[Selected text]

Treasurer for the Provisional Government of Oregon
- In office July 5, 1843 – May 14, 1844
- Succeeded by: Philip Foster
- Constituency: Oregon Country

Personal details
- Born: April 14, 1805 New Hampshire
- Died: April 17, 1856 (aged 51) Salem, Oregon
- Spouse: Chloe Aurelia Clark
- Relations: Joseph K. Gill
- Children: 3
- Occupation: Carpenter

= William H. Willson =

American politician

William Holden Willson (April 14, 1805 – April 17, 1856) was a pioneer of the U.S. state of Oregon and the founder of its capital city, Salem. A native of New Hampshire, he immigrated to the Oregon Country in 1837 to work at the Methodist Mission, and there would participate in the Champoeg Meetings. Willson served as the first treasurer of the Provisional Government of Oregon.

==Early life==
William Willson was born on April 14, 1805, in the state of New Hampshire. On the East Coast of the United States he worked as a whaler, a cooper, and as a carpenter on a ship. Willson was recruited to work at the Methodist Mission founded by the Reverend Jason Lee in the Willamette Valley as a layperson. He traveled by ship on the brig Diana, where he was instructed informally in medical training by Dr. Elijah White during the voyage.

[/Selected text]
[Excerpted records]

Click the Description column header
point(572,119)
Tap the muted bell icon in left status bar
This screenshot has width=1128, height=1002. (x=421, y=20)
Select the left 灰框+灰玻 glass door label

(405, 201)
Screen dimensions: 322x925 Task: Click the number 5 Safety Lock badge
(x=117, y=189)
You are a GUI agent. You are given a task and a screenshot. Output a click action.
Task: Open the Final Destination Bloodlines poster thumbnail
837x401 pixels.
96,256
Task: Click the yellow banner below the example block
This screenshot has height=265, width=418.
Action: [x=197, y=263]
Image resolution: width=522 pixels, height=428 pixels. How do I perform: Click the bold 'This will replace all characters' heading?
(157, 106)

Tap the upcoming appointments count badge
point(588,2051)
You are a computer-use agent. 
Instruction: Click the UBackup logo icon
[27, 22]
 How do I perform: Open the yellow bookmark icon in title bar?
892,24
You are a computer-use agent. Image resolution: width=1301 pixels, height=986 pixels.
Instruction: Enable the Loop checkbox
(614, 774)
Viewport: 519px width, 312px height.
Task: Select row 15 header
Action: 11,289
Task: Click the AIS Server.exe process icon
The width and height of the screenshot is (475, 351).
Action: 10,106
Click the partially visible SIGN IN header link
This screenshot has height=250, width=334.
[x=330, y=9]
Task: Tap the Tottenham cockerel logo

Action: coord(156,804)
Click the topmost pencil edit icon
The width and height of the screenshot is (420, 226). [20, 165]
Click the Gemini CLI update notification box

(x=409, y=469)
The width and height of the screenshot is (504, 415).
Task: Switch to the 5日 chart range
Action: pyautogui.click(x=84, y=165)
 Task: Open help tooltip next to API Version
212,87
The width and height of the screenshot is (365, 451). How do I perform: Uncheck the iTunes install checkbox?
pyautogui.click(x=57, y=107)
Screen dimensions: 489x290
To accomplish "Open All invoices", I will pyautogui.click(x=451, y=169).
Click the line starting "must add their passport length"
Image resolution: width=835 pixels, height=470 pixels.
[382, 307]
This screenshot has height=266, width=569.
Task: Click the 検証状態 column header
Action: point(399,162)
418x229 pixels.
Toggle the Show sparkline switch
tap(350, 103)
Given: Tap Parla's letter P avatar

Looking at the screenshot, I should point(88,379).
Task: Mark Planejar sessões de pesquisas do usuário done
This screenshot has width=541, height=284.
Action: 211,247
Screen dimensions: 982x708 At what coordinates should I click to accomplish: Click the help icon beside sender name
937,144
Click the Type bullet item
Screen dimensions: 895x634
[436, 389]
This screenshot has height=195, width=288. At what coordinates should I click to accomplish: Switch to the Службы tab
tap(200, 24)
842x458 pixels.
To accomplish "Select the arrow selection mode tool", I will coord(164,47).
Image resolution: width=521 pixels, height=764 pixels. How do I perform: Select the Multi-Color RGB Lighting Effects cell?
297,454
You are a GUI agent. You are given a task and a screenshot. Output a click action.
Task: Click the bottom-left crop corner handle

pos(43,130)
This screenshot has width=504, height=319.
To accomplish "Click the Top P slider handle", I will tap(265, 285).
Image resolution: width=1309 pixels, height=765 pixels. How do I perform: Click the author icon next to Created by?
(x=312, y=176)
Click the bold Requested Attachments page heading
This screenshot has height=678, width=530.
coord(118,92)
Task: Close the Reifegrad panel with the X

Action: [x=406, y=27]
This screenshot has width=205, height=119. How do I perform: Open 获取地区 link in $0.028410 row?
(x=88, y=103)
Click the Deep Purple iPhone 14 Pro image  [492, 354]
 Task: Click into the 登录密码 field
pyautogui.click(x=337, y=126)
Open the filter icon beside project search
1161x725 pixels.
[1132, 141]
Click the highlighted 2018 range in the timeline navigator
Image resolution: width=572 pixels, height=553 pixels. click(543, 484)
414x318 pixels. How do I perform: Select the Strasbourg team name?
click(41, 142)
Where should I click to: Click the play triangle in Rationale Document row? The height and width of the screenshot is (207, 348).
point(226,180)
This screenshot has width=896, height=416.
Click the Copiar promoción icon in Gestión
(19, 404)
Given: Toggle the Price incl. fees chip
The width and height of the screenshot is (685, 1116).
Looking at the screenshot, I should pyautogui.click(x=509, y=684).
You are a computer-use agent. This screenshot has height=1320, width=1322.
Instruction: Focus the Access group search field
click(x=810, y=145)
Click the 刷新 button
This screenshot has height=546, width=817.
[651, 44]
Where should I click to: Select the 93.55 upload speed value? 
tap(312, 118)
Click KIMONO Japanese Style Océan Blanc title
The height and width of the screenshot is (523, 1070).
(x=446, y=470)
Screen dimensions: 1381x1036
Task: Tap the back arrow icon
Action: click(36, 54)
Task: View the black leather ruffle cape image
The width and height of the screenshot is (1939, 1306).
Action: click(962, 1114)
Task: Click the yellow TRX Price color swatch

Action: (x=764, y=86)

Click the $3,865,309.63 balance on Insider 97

[/Excerpted records]

#### Tasks to perform:
1 - According to the William H. Willson article, on what vessel did Willson travel to reach the Methodist Mission?
2 - Reproduce the William H. Willson article word for word from "American politician" to "during the voyage.".
3 - List the kinds of work the William H. Willson article says Willson did on the East Coast of the United States.

#### Task results:
1 - The brig Diana.

2 -
American politician

William Holden Willson (April 14, 1805 – April 17, 1856) was a pioneer of the U.S. state of Oregon and the founder of its capital city, Salem. A native of New Hampshire, he immigrated to the Oregon Country in 1837 to work at the Methodist Mission, and there would participate in the Champoeg Meetings. Willson served as the first treasurer of the Provisional Government of Oregon.

==Early life==
William Willson was born on April 14, 1805, in the state of New Hampshire. On the East Coast of the United States he worked as a whaler, a cooper, and as a carpenter on a ship. Willson was recruited to work at the Methodist Mission founded by the Reverend Jason Lee in the Willamette Valley as a layperson. He traveled by ship on the brig Diana, where he was instructed informally in medical training by Dr. Elijah White during the voyage.

3 -
- Whaler
- Cooper
- Carpenter on a ship